AVAILABLE DATA:
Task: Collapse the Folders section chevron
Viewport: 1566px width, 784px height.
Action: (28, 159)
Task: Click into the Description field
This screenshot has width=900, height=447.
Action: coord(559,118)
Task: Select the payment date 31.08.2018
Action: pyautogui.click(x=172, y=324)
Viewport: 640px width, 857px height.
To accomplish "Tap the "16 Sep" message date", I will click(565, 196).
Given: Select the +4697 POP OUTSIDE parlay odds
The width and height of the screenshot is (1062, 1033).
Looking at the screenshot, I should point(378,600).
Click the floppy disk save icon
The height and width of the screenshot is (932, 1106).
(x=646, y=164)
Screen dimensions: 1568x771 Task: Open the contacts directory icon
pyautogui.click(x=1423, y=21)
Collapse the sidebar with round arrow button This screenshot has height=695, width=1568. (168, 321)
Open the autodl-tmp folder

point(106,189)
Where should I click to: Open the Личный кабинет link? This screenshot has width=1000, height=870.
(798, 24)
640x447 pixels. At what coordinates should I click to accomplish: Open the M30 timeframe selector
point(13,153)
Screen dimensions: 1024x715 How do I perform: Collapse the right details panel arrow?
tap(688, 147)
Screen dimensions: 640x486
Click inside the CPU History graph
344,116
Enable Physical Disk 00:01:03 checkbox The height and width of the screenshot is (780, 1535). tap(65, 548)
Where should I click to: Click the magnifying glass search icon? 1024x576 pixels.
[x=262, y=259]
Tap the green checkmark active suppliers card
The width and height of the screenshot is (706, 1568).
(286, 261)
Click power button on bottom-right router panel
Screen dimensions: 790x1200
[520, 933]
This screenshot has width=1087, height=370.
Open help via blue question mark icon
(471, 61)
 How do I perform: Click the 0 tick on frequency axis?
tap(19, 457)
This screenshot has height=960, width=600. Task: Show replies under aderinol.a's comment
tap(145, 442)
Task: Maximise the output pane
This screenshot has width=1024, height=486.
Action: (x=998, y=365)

REQUIRED WORK: When you come to the line containing "Task: Click into the Description field", give it and stop; before that, repeat each line of the material exactly from the first one.

RESPONSE TO THIS EXERCISE:
Task: Collapse the Folders section chevron
Viewport: 1566px width, 784px height.
Action: (28, 159)
Task: Click into the Description field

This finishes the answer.